┌────────

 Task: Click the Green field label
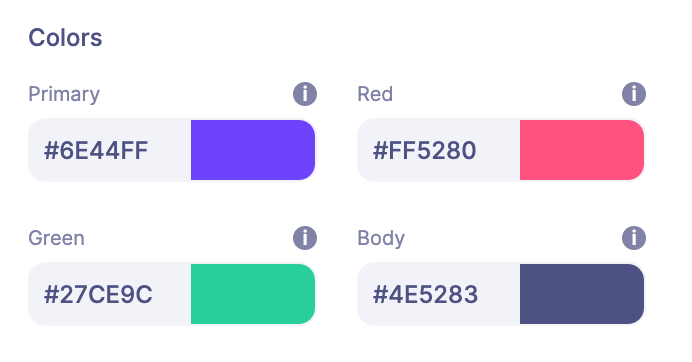(x=56, y=238)
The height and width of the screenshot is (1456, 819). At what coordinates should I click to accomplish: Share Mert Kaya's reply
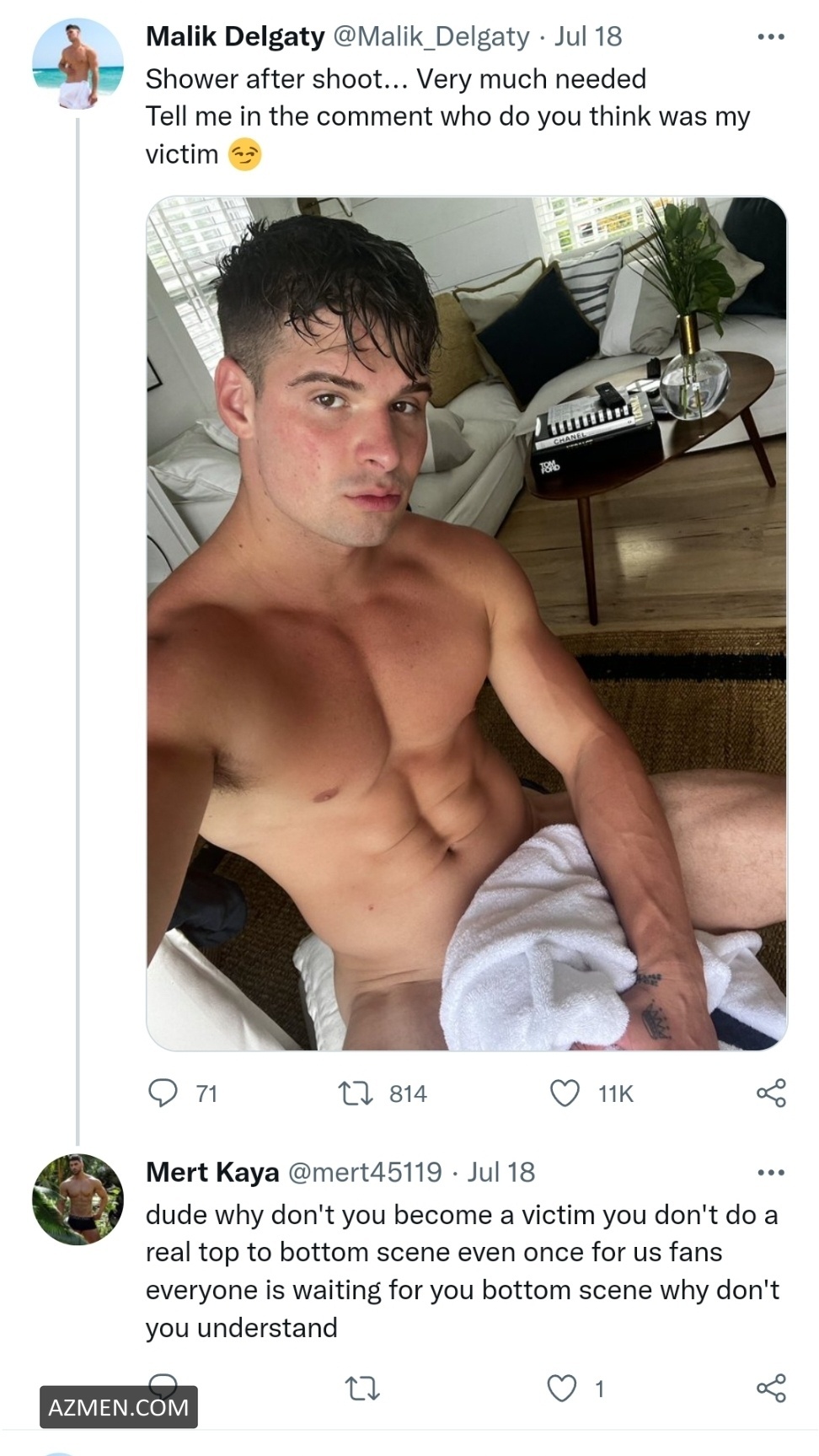pyautogui.click(x=771, y=1388)
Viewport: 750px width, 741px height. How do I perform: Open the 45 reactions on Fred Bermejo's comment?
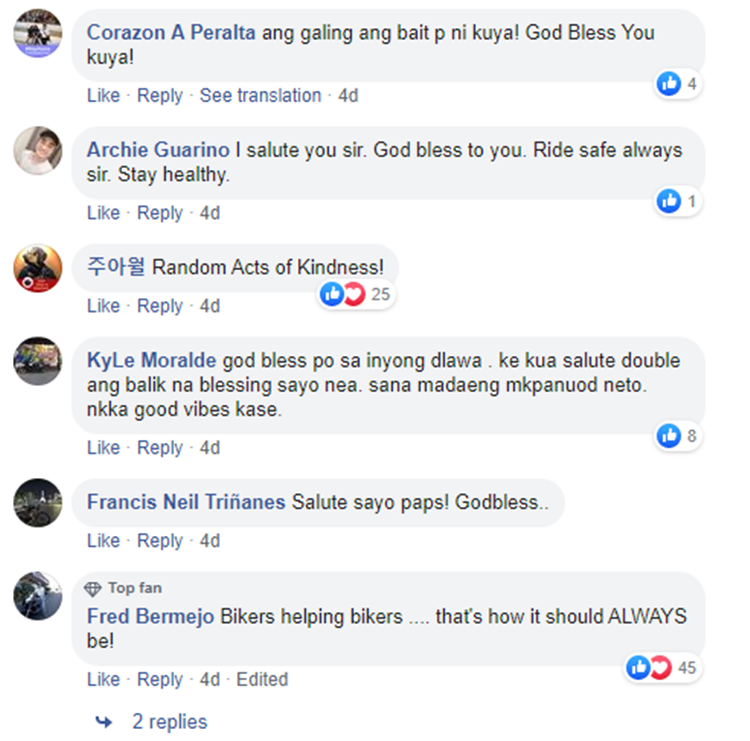(663, 667)
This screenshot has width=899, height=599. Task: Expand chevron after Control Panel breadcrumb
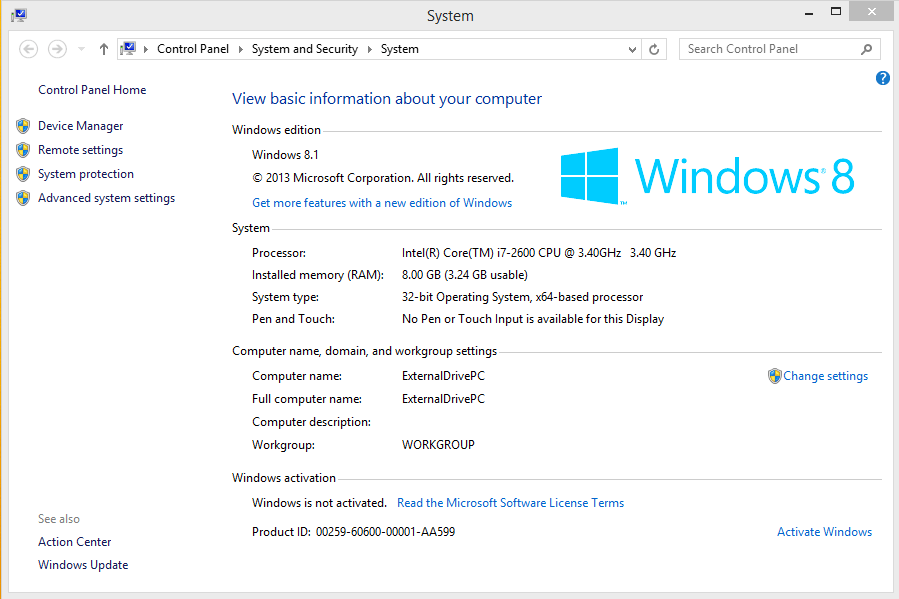(x=241, y=49)
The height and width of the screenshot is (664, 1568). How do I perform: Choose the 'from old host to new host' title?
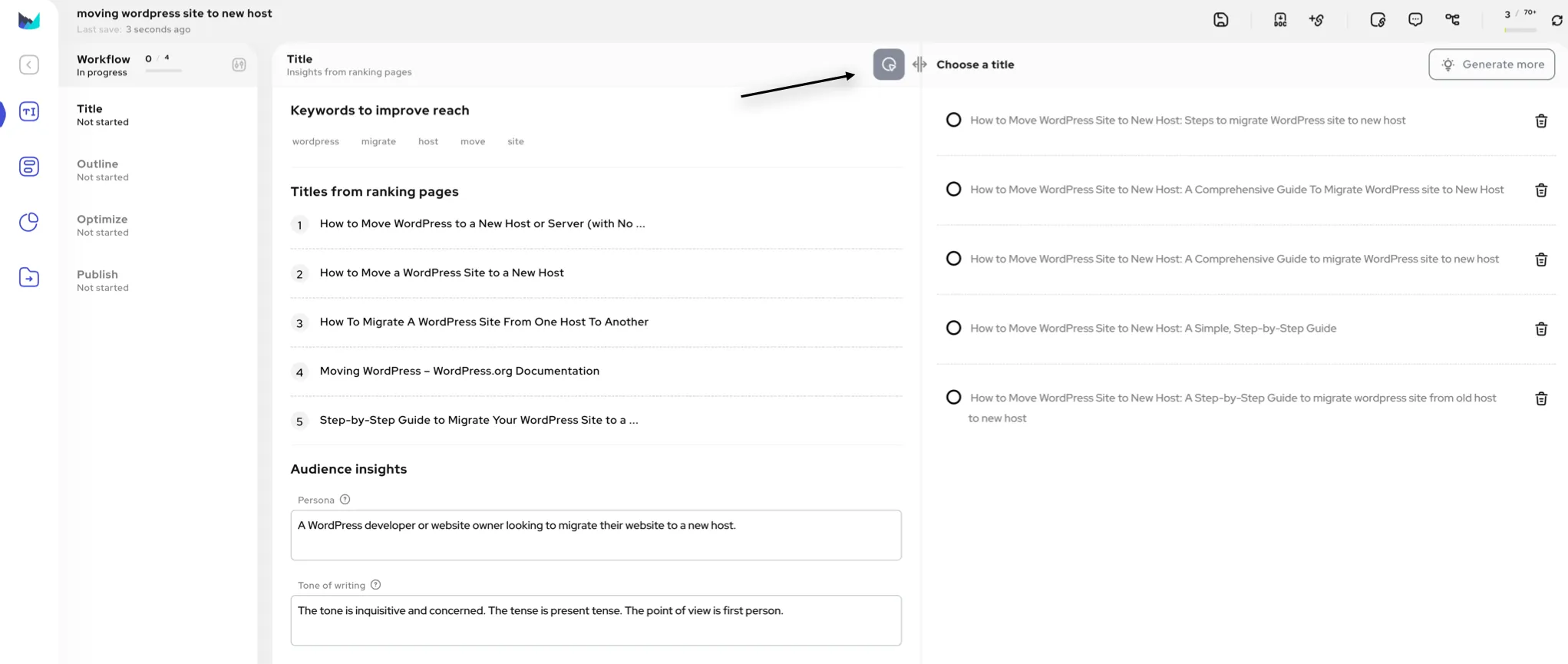[x=953, y=398]
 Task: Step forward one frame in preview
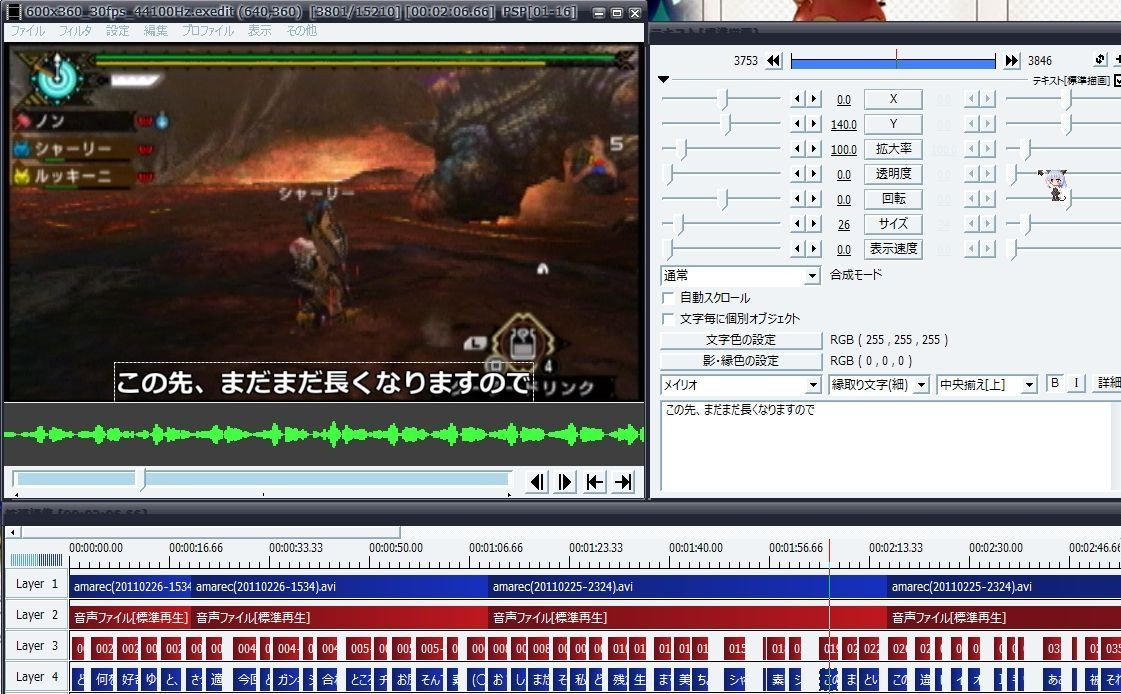566,482
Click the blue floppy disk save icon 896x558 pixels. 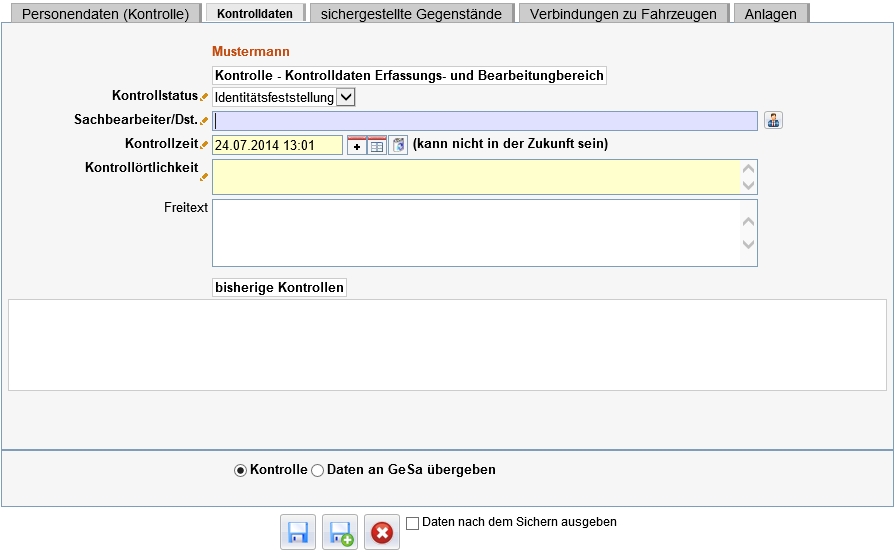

└────────

**Your goal:**
Take the line with "This screenshot has" and each line after it through the end of the material above, and reproduce them exactly, without the pictures.

**Result of this task:**
This screenshot has width=899, height=599. Task: Expand chevron after Control Panel breadcrumb
(x=241, y=49)
The height and width of the screenshot is (664, 1568). How do I perform: Choose the 'from old host to new host' title?
[x=953, y=398]
 Task: Step forward one frame in preview
566,482
Click the blue floppy disk save icon 896x558 pixels. 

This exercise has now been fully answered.